Chromatic convergence and its discontents

The chromatic convergence theorem of Ravenel and Hopkins asserts that, if $X$ is a $p$-local finite spectrum, then the homotopy limit $\text{holim}_n L_{E(n)}(X)$ of the localizations of $X$ at each of the Johnson-Wilson $E$-theories $E(n)$ is homotopy-equivalent to $X$ itself. One way of seeing the chromatic convergence theorem is by regarding the functor sending a spectrum $X$ to $\text{holim}_n L_{E(n)}(X)$ as a kind of completion, "chromatic completion," which has the agreeable property that $p$-local finite spectra are all already chromatic complete. Then there are two natural questions:

1. Given a (not necessarily finite) spectrum $X$, is there a criterion that lets us decide easily whether $X$ is chromatically complete or not?

2. Given a nonclassical setting for homotopy theory, such as equivariant spectra or motivic spectra, what analogue of the chromatic convergence theorem might hold?

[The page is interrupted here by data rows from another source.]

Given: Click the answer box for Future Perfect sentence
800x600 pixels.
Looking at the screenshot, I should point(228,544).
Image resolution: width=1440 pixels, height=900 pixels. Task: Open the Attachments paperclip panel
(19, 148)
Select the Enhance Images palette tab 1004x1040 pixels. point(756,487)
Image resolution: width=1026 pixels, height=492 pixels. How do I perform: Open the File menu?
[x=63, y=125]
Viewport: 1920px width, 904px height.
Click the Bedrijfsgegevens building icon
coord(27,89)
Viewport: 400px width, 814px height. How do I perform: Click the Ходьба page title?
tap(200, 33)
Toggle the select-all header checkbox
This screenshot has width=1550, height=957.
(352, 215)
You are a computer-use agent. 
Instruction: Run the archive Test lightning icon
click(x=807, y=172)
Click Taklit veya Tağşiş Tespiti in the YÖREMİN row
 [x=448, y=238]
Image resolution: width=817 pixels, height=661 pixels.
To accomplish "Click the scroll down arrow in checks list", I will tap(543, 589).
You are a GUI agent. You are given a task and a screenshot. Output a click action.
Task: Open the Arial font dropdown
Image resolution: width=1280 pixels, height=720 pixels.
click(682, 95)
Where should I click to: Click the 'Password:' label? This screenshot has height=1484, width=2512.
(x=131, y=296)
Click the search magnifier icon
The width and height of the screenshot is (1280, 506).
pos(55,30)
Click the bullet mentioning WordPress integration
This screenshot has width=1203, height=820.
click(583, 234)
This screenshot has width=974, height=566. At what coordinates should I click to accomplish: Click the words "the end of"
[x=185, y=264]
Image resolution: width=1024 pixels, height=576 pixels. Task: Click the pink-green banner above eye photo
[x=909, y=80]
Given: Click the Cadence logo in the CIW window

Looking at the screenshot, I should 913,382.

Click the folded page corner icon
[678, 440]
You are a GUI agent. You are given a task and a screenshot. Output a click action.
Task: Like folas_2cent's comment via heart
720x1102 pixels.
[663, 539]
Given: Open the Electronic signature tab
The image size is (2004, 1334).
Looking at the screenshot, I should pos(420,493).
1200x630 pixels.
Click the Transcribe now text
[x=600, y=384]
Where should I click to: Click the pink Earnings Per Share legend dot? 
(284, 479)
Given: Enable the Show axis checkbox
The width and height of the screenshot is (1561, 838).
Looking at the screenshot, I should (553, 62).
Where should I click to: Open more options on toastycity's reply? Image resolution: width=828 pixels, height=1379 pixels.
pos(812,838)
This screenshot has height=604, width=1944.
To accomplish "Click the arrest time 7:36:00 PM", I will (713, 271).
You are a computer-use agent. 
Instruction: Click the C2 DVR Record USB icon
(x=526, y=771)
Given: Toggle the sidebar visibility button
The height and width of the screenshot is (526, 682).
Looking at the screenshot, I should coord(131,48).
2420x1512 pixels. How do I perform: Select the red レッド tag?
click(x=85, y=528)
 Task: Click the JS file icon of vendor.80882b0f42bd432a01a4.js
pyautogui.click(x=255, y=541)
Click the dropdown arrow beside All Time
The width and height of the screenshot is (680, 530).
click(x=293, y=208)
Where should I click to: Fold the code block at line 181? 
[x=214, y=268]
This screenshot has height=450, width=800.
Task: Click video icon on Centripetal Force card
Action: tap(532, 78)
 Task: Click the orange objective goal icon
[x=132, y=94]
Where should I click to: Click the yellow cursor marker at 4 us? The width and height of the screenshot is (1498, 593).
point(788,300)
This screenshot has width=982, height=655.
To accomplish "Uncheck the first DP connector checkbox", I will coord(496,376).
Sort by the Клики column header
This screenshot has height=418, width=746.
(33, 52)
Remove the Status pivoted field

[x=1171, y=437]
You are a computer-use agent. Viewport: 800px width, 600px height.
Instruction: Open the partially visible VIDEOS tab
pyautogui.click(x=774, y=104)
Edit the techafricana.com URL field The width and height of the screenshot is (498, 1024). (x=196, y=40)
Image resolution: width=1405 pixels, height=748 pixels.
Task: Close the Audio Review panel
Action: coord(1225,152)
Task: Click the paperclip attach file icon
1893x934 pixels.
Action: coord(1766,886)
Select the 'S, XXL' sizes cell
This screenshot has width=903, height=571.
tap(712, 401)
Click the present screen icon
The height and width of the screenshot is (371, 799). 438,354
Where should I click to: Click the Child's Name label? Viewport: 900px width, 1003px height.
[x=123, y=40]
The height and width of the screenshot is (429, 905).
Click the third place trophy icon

We give an answers to each of these two questions. For a symmetric monoidal stable model category $C$ satisfying some reasonable hypotheses, we produce a natural notion of "chromatic completion," as well as the notion of a "chromatic cover," a commutative monoid object which shares important properties with the complex cobordism spectrum $MU$ from classical stable homotopy theory. We show that, if a chromatic cover exists in $C$, then any object $X$ satisfying Serre’s condition $S_n$ for any $n$ is chromatically complete if and only if the microlocal cohomology of $X$ vanishes. (Of course we have to define Serre’s condition $S_n$ as well as microlocal cohomology in this context!)

We get two important corollaries: first, by computing some microlocal cohomology groups, we find that large classes of non-finite classical spectra are not chromatically complete, such as the connective spectra $ku$ and $BP\langle n \rangle$ for all finite $n$. We also get some non-chromatic-completeness results for $\text{ko}$, $\text{tmf}$, and $\text{taf}$. Second, we get conditions under which a chromatic completion theorem can hold for motivic and equivariant spectra: one needs a chromatic cover to exist in those categories of spectra. We identify a candidate for such a chromatic cover for motivic spectra over $\text{Spec}\, C$, assuming the Dugger-Isaksen nilpotence conjecture.